Journal Style Guide
Please refer to the latest Call for Papers for guidance on the categories of submissions, word limits and themes.
Updated March 2021
Studies in Oral History, the journal of Oral History Australia (OHA), is produced annually online in the final quarter of each calendar year. It is archived through Informit (www.informit.com.au) with copies also available on the OHA website https://oralhistoryaustralia.org.au/journal/previous-issues/).
Authors preparing articles for submission to the journal must follow the requirements in this guide. Please refer to the latest Call for Papers for guidance on deadlines and issue themes.
Material which may be considered includes:
A. Peer-reviewed papers: 5,000-8,000 words. Papers of this length are expected to contain substantial consideration of theoretical, and/or ethical and/or methodological issues.

- _The tasks_:
1) Write out the journal style guide word for word, starting at "Updated March 2021" and ending at "and issue themes.".
2) According to the journal style guide, how often is Studies in Oral History produced?
The material that comes next has nothing to do with this.

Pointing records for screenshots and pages
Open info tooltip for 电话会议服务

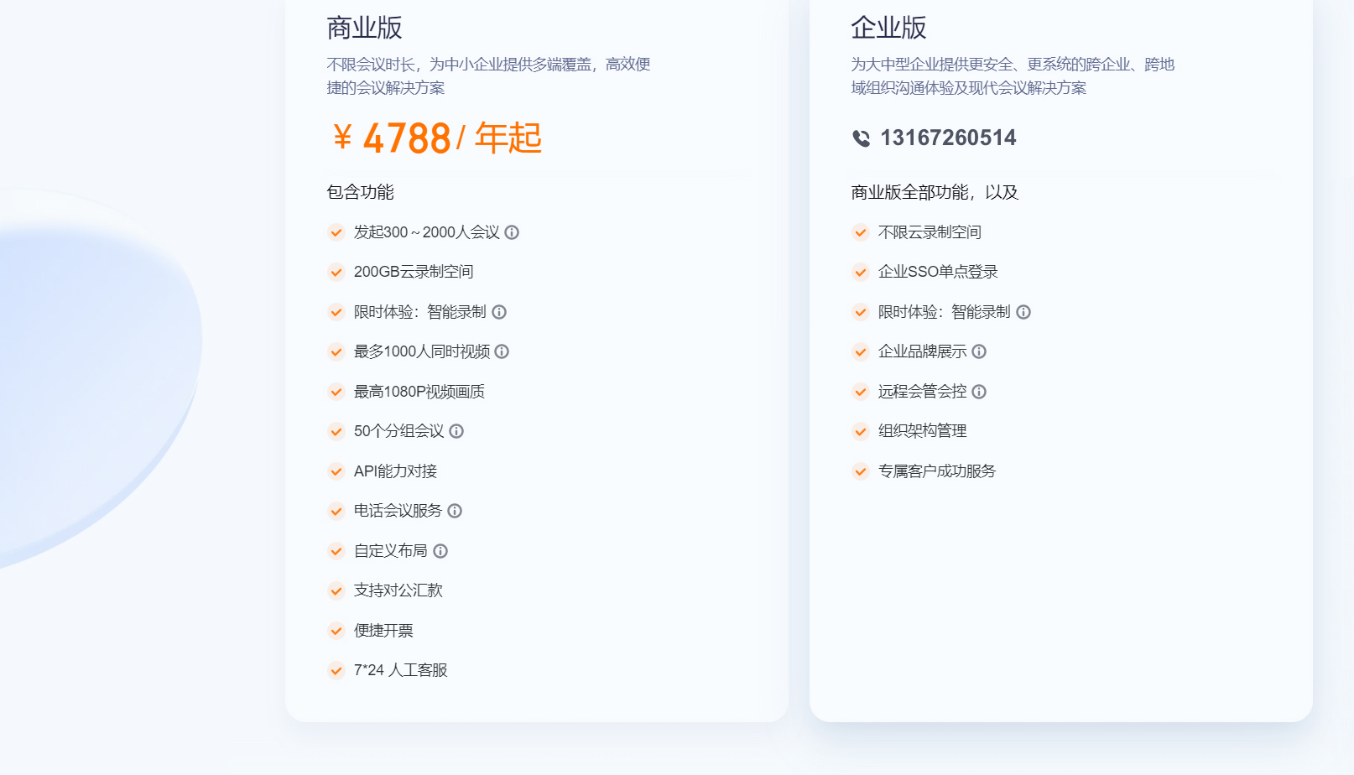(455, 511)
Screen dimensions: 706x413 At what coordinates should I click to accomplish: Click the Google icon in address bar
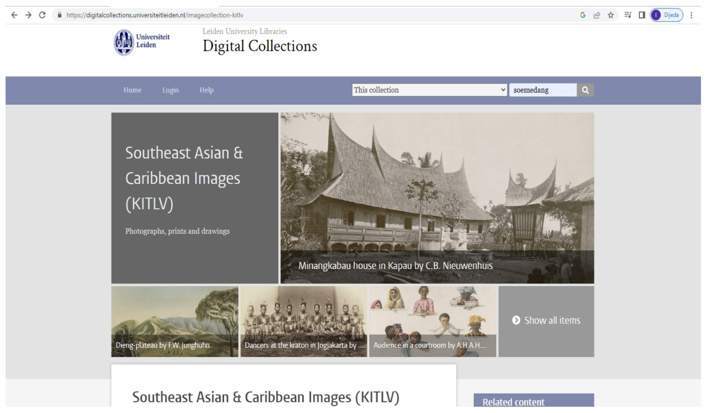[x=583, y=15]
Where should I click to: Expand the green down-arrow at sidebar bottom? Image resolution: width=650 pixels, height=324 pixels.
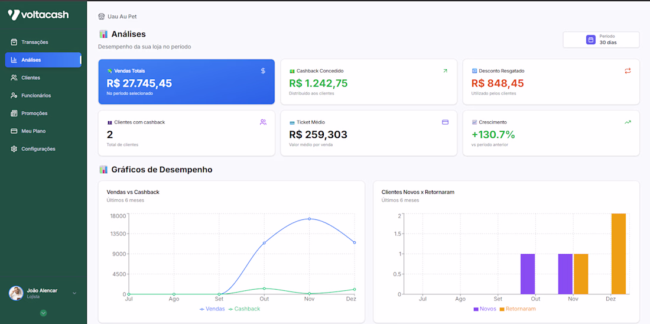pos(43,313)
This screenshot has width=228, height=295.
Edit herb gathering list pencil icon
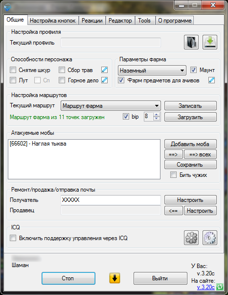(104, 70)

- _Answer list_:
1)
Updated March 2021
Studies in Oral History, the journal of Oral History Australia (OHA), is produced annually online in the final quarter of each calendar year. It is archived through Informit (www.informit.com.au) with copies also available on the OHA website https://oralhistoryaustralia.org.au/journal/previous-issues/).
Authors preparing articles for submission to the journal must follow the requirements in this guide. Please refer to the latest Call for Papers for guidance on deadlines and issue themes.

2) It is produced annually online, in the final quarter of each calendar year.